Furthermore, Kentucky law is clear that “in the absence of circumstances showing it to be perpetual, a forbearance to sue for an indefinite time is regarded as calling for a reasonable period.” Mock v. Trs. of First Baptist Church of Newport, 252 Ky. 243, 67 S.W.2d 9, 11 (Ky. 1934); see also Vansant v. Vansant, 253 Ky. 399, 69 S.W.2d 724, 725 (Ky. 1934); 3 Richard A. Lord, Williston on Contracts § 7:46, at 740 (4th ed. 1992) (“[I]t is generally said that
Nothing in the agreement indicates that it was intended to be a perpetual forbearance. The agreement specifically stated that it was a not a settlement but a forbearance agreement. According to the document, Manning and the Manning Family Trust agreed to forbear collection considering the poor financial condition of Plaintiff at the time and the prospect of any further recovery from him in the future. This language does appear to leave the door open to Defendants to recover from Plaintiff in the event the latter’s financial situation changes. With no express time limit regarding the period of forbearance, Kentucky case law suggests that a reasonable time limit should be read into the agreement. Therefore, we agree with the bankruptcy court that no extrinsic evidence is necessary to consider the parties’ intent, and denial of Plaintiffs declaratory judgment request was proper.
II. The Amended Complaint
After the bankruptcy court ruled that the forbearance agreement was not a settlement or a release, Plaintiff moved to amend his complaint. Plaintiff alleged that following the judgment against him in 1996 in favor of Manning and the Manning Family Trust, he and his attorneys met with Manning and his attorneys between February 26 and March 22, 1996. Plaintiff alleged that during one such meeting and in his presence, one of his attorneys, Kenneth Smith, asked one of Manning’s attorneys, William Dykeman, why the document was labeled a forbearance agreement, instead of a settlement agreement. According to the complaint, Dykeman told him that there was really no difference between the terms as it relates to Plaintiff because as to Plaintiff, “it was over.” (J.A. at 252.) Dykeman also allegedly explained that he did not want to label the agreement a settlement agreement because to do so might limit Defendants’ separate lawsuits against Stoll, Keenon & Park and Bank One.
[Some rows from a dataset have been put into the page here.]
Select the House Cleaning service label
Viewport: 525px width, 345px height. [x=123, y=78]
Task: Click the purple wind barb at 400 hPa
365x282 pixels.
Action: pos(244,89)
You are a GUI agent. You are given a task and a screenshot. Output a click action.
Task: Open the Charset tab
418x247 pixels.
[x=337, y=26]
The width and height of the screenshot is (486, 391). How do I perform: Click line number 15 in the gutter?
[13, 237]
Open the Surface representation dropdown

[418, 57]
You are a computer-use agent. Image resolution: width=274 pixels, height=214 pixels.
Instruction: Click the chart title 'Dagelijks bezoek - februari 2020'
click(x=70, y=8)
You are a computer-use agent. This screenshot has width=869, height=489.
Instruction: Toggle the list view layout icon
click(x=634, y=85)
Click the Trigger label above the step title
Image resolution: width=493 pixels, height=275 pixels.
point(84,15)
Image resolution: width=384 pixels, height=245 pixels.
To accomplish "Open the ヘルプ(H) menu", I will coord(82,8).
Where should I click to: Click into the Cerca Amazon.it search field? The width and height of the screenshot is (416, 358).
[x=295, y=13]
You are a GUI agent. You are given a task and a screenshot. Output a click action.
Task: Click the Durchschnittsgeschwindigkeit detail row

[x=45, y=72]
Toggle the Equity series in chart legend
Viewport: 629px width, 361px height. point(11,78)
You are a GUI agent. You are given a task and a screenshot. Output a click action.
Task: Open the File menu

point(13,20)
The amended complaint also referenced a letter dated March 12, 1996 from Manning’s attorneys to Plaintiffs attorneys, which stated that Manning and the Manning Family Trust would not pursue collection efforts against Plaintiff if the latter agreed to the terms of the letter. Those terms were made part of the forbearance agreement. Further, the amended complaint alleges that before signing the agreement, Plaintiff looked up at Manning and asked him, “‘When I sign this, it’s over?” ’ (J.A. at 252.) He alleges that Manning replied, “It’s over,” and Plaintiff, in reliance, then signed the agreement. (J.A. at 253.) Plaintiff alleges that the representations made by Manning and Manning’s counsel were false and fraudulent or made with reckless disregard for the truth. He alleges that he relied on these representations in signing the forbearance agreement and that doing so caused him considerable damages.
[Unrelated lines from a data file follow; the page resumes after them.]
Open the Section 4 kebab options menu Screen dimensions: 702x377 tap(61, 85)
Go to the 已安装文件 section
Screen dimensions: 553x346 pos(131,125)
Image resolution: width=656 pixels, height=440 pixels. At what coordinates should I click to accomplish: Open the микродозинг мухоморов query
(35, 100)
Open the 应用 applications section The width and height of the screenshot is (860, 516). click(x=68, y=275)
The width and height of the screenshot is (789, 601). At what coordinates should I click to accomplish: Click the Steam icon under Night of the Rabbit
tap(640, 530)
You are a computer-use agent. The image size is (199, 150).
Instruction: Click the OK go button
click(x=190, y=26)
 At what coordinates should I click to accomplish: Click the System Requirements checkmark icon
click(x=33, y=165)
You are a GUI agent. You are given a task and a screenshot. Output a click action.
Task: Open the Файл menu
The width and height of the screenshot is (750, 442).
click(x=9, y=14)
In granting Defendants’ motion to dismiss, the bankruptcy court found that Plaintiff had presented some evidence, but that the evidence did not rise to the level of clear and convincing evidence of fraud. The court found that, at most, what may have occurred was a misunderstanding on the part of Plaintiff and his counsel. The district court affirmed, explaining that it had reviewed the parties evidence and likewise found no reasonable grounds to believe that the forbearance agreement was intended to have any greater legal effect than what the language of the document indicates.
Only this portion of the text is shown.